··· GIVEN DATA ···

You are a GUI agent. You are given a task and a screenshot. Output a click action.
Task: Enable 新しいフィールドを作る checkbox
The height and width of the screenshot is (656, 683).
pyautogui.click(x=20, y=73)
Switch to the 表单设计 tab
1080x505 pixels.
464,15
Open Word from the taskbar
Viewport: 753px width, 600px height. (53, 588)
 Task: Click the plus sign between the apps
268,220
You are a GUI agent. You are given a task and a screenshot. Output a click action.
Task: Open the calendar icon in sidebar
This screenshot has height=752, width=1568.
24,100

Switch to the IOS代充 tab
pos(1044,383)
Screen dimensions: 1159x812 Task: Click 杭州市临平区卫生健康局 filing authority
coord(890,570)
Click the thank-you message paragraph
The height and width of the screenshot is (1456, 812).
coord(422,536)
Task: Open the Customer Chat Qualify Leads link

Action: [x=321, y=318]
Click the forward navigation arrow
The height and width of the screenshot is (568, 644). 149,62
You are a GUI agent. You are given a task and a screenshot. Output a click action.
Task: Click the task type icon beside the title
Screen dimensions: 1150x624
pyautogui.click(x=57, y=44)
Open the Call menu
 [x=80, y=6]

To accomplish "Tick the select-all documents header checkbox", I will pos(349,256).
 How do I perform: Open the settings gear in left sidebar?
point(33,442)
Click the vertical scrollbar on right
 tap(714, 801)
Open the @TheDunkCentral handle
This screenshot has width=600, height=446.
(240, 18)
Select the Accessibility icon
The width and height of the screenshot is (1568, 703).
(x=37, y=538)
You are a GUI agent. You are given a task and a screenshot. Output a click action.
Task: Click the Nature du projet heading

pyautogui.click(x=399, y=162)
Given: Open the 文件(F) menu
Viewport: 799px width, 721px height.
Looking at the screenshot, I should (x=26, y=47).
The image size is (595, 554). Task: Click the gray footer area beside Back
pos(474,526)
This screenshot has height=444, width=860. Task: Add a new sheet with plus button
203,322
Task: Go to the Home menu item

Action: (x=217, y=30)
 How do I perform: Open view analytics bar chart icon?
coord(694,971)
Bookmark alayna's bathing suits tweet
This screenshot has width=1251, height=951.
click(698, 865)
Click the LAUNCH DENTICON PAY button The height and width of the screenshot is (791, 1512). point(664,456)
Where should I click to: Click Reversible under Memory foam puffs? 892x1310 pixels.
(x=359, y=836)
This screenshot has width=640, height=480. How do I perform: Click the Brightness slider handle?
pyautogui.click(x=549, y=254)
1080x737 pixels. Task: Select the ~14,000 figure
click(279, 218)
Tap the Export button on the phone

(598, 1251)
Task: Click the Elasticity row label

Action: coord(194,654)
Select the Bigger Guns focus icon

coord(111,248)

···

- PROBLEM DESCRIPTION: Would you please repeat the whole listing exactly as it is?

- SOLVED EXERCISE:
You are a GUI agent. You are given a task and a screenshot. Output a click action.
Task: Enable 新しいフィールドを作る checkbox
The height and width of the screenshot is (656, 683).
pyautogui.click(x=20, y=73)
Switch to the 表单设计 tab
1080x505 pixels.
464,15
Open Word from the taskbar
Viewport: 753px width, 600px height. (53, 588)
 Task: Click the plus sign between the apps
268,220
You are a GUI agent. You are given a task and a screenshot. Output a click action.
Task: Open the calendar icon in sidebar
This screenshot has height=752, width=1568.
24,100

Switch to the IOS代充 tab
pos(1044,383)
Screen dimensions: 1159x812 Task: Click 杭州市临平区卫生健康局 filing authority
coord(890,570)
Click the thank-you message paragraph
The height and width of the screenshot is (1456, 812).
coord(422,536)
Task: Open the Customer Chat Qualify Leads link

Action: [x=321, y=318]
Click the forward navigation arrow
The height and width of the screenshot is (568, 644). 149,62
You are a GUI agent. You are given a task and a screenshot. Output a click action.
Task: Click the task type icon beside the title
Screen dimensions: 1150x624
pyautogui.click(x=57, y=44)
Open the Call menu
 [x=80, y=6]

To accomplish "Tick the select-all documents header checkbox", I will pos(349,256).
 How do I perform: Open the settings gear in left sidebar?
point(33,442)
Click the vertical scrollbar on right
 tap(714, 801)
Open the @TheDunkCentral handle
This screenshot has width=600, height=446.
(240, 18)
Select the Accessibility icon
The width and height of the screenshot is (1568, 703).
(x=37, y=538)
You are a GUI agent. You are given a task and a screenshot. Output a click action.
Task: Click the Nature du projet heading

pyautogui.click(x=399, y=162)
Given: Open the 文件(F) menu
Viewport: 799px width, 721px height.
Looking at the screenshot, I should (x=26, y=47).
The image size is (595, 554). Task: Click the gray footer area beside Back
pos(474,526)
This screenshot has height=444, width=860. Task: Add a new sheet with plus button
203,322
Task: Go to the Home menu item

Action: (x=217, y=30)
 How do I perform: Open view analytics bar chart icon?
coord(694,971)
Bookmark alayna's bathing suits tweet
This screenshot has width=1251, height=951.
click(698, 865)
Click the LAUNCH DENTICON PAY button The height and width of the screenshot is (791, 1512). point(664,456)
Where should I click to: Click Reversible under Memory foam puffs? 892x1310 pixels.
(x=359, y=836)
This screenshot has width=640, height=480. How do I perform: Click the Brightness slider handle?
pyautogui.click(x=549, y=254)
1080x737 pixels. Task: Select the ~14,000 figure
click(279, 218)
Tap the Export button on the phone

(598, 1251)
Task: Click the Elasticity row label

Action: coord(194,654)
Select the Bigger Guns focus icon

coord(111,248)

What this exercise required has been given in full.